Pasca Putusan MK, OJK Minta Klausul Perjanjian Pembiayaan Diperbaiki
Utama

Pasca Putusan MK, OJK Minta Klausul Perjanjian Pembiayaan Diperbaiki

Klausul-klausul tersebut perlu dibuat secara detail dari awal agar tidak menjadi sengketa antara kreditur dengan debitur di kemudian hari.

Oleh:
Mochamad Januar Rizki
Bacaan 2 Menit
Kepala Departemen Pengawasan Industri Keuangan Non-Bank 2B OJK, Bambang W Budiawan (kiri). Foto: MJR
Kepala Departemen Pengawasan Industri Keuangan Non-Bank 2B OJK, Bambang W Budiawan (kiri). Foto: MJR

Prosedur eksekusi atau penyitaan objek jaminan fidusia menjadi topik pembahasan yang ramai diperbincangkan, khususnya setelah Mahkamah Konstitusi (MK) mengabulkan sebagian uji materi Pasal 15 Ayat (1), (2) dan (3) Undang-Undang Nomor 42 Tahun 1999 tentang Jaminan Fidusia pada Januari lalu.

Dengan putusan tersebut, terdapat pihak-pihak yang menafsirkan bahwa eksekusi objek jaminan fidusia oleh kreditur atau perusahaan pembiayaan harus melalui putusan pengadilan. Sehingga, hal ini dipahami menghilangkan kewenangan eksekusi kreditur.

Penafsiran tersebut tentunya bertolak-belakang dengan kondisi sebelum putusan MK. Khususnya pada perjanjian fidusia konsumtif otomotif seperti sepeda motor dan mobil, kreditur dapat menarik secara langsung atau menggunakan pihak ketiga (collector) objek tersebut apabila debitur cidera janji seperti yang tercantum dalam Pasal 15 UU Jaminan Fidusia. 

Kondisi ini tentunya dianggap memberatkan kreditur. Pasalnya, eksekusi objek yang harus menunggu putusan pengadilan membutuhkan waktu lama sehingga dapat memengaruhi kinerja keuangan perusahaan karena meningkatkan rasio pembiayaan bermasalah. Selain itu, kondisi ini juga memengaruhi kepercayaan perbankan sebagai sumber pendanaan perusahaan-perusahaan pembiayaan.

(Baca: Putusan MK Momentum Benahi Tata Kelola Sektor Leasing)

Kepala Departemen Pengawasan Industri Keuangan Non-Bank 2B OJK, Bambang W Budiawan, menjelaskan pemahaman yang menyatakan eksekusi objek jaminan fidusia harus melalui putusan pengadilan tersebut dianggap tidak tepat.
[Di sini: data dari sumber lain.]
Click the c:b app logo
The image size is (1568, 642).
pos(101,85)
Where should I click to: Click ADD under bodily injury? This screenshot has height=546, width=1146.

Menurutnya, kreditur dapat mengeksekusi objek jaminan fidusia tersebut tanpa pengadilan asalkan klausul-klausul dalam perjanjian fidusia termuat secara detil, khususnya dalam penetapan kondisi cidera janji.

“Terdapat miss persepsi putusan MK. Putusan itu tidak menghapus hak eksekusi kreditur terhadap barang-barang fidusia dalam hal ini barang bergerak seperti mobil dan motor,” jelas Bambang saat dijumpai di Gedung OJK, Rabu (11/3).

Menurut Bambang, sengketa antara kreditur dan debitur selama ini terjadi karena tidak ada klausul perjanjian yang transparan sejak awal. Selain itu, debitur juga sering tidak membaca perjanjian secara detil sehingga saat terjadi permasalahan selama perjanjian fidusia berjalan debitur tersebut menolak dieksekusi objek fidusianya.